Managing our data using BigQuery, dbt and Github Actions
Tom Phillips • 2 March 2022
Tom Phillips • 2 March 2022
One of the first data engineering projects at Centre for Net Zero was setting up a data warehouse for the research team. Data cleaning is time consuming so we wanted to make the process of working with data as efficient as possible. We also wanted data testing capability, so we can trust our data and change models without fear of breaking them.
We decided on a modern extract-load-transform (ELT) workflow using BigQuery for our cloud data warehouse and dbt to transform the data within it. In this blog post we want to share our set-up dbt and automated it using Github Actions.
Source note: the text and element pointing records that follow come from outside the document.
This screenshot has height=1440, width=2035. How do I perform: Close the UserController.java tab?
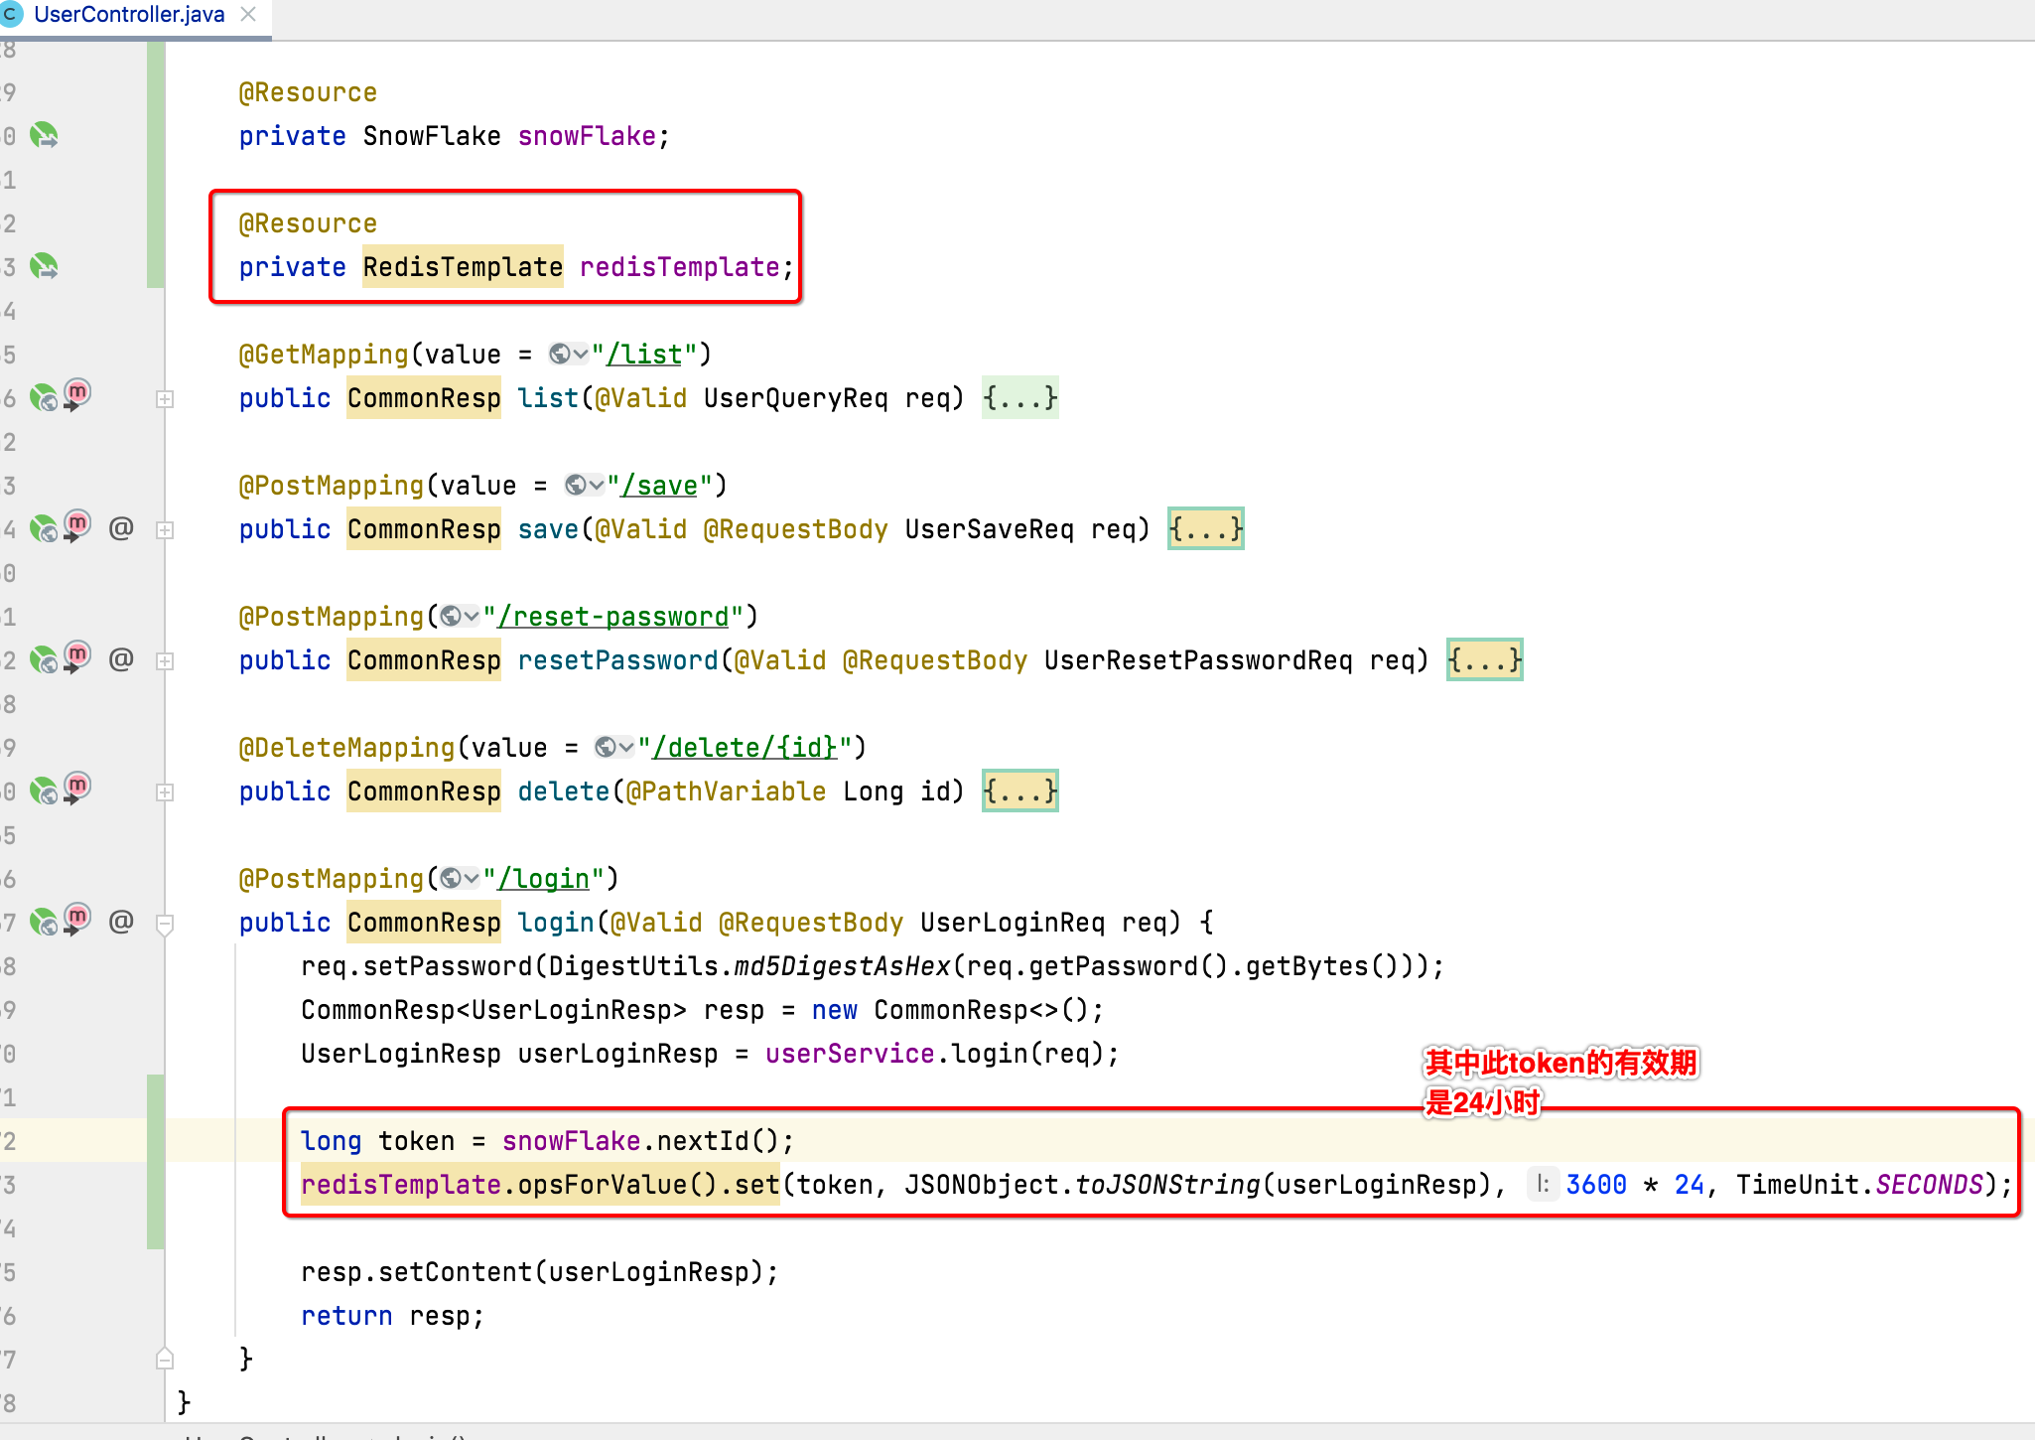click(249, 15)
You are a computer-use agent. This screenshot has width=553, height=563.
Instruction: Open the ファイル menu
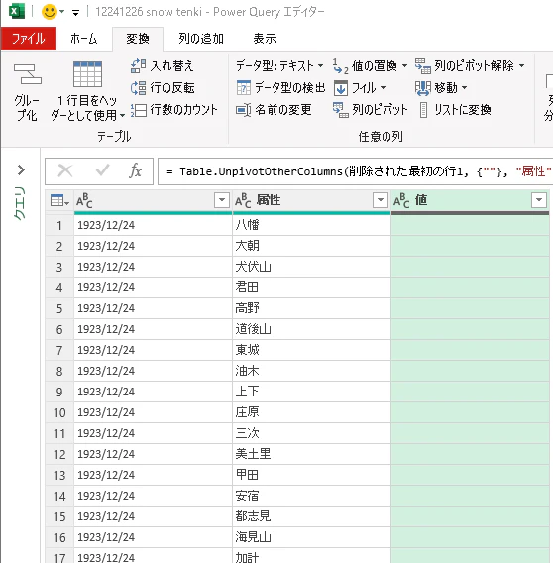pyautogui.click(x=29, y=39)
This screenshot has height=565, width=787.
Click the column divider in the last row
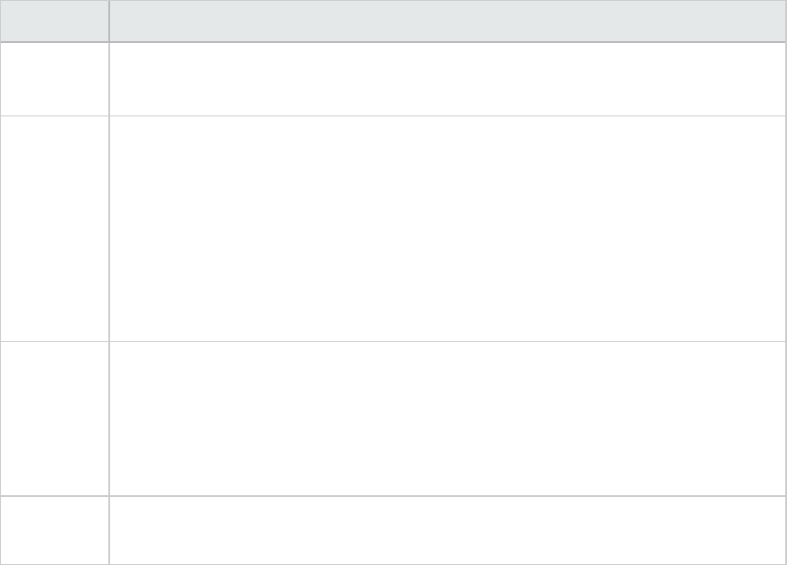coord(109,530)
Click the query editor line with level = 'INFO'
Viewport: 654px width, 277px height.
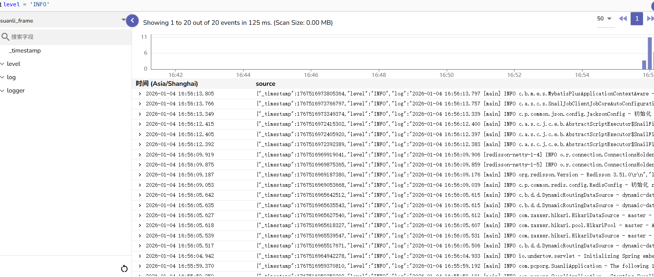click(x=26, y=4)
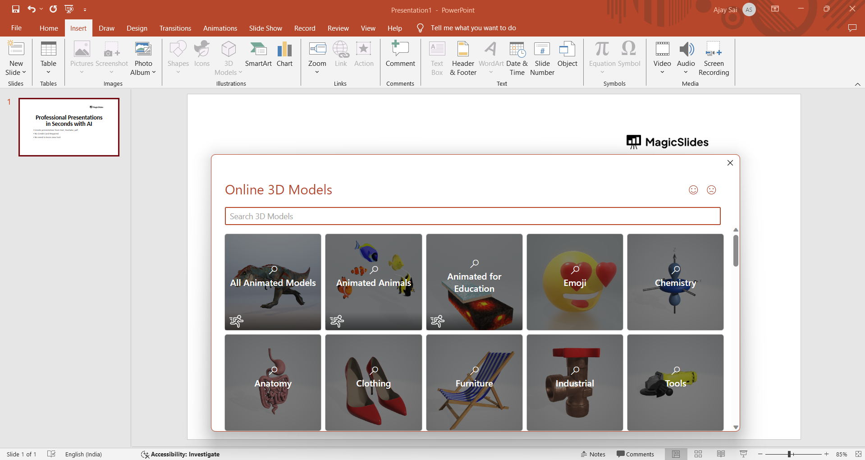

Our dbt project is on Github, so you can explore it for yourself and follow along with the links below.
We adopted the dbt project structure used by dbt Labs. Data flows through three distinct phases. First, tables loaded into the data warehouse are defined as sources. Next, sources are transformed into staging models. Finally, staging models become marts models.
Staging models are organised by data source. Staging models clean up sources and make them available for further use. Usually there is a one-to-one relationship between a source and staging model. Cleaning a dataset once saves a lot of time.
Marts are organised by research project. Inside marts are dimension models, which are tables where each row represents a “thing” and the columns are its attributes.
Google Cloud Platform organises resources by project. We use two projects for our data warehouse: production and development. Production is our source of truth, so we don’t want it littered with models that are works-in-progress.
We load datasets into BigQuery in the production project. So dbt can find them there, we specify the production project in the source configuration file of every source. In our local dbt profile we specify the development project.
When we run dbt locally, dbt reads source datasets from the production project but creates models in the development project. Within the development project, datasets are prefixed by the creator’s initials, so we don’t have any conflicts between users.
We use access control to make the production project read-only. Users have read-and-write permissions for the development project.
How do we get new models into production? We use Github Actions. The Github Actions runner is authenticated with a service account that, unlike everyone else, has write permissions for the production project.
When someone opens a PR, Github Actions starts the pull request workflow. This runs dbt against the development project. Instead of the creator’s initials, the schema is set to the short SHA of the last commit on the branch. Then we test everything except sources. If the tests fail, we find the dataset in the development project using the SHA and debug the problem.
Once tests have passed and the pull request is merged, Github Actions starts the main branch workflow. Here everything is run in the production project. First all the sources are tested to check that the data is as we expect, then dbt runs all the models, and finally tests everything except the sources. We do this so that we don’t create models on top of incorrect data.
Here I’ve explained how we organise our dbt project and configure dbt to use two Google Cloud projects for production and development environments. As our data warehouse grows we will see how our workflows scale (users with larger data warehouses might want to consider only running models that have changed). Our team is very happy with the setup so far – if you’re thinking about building a similar data warehouse, we encourage you to fork our repo and try it out for yourself.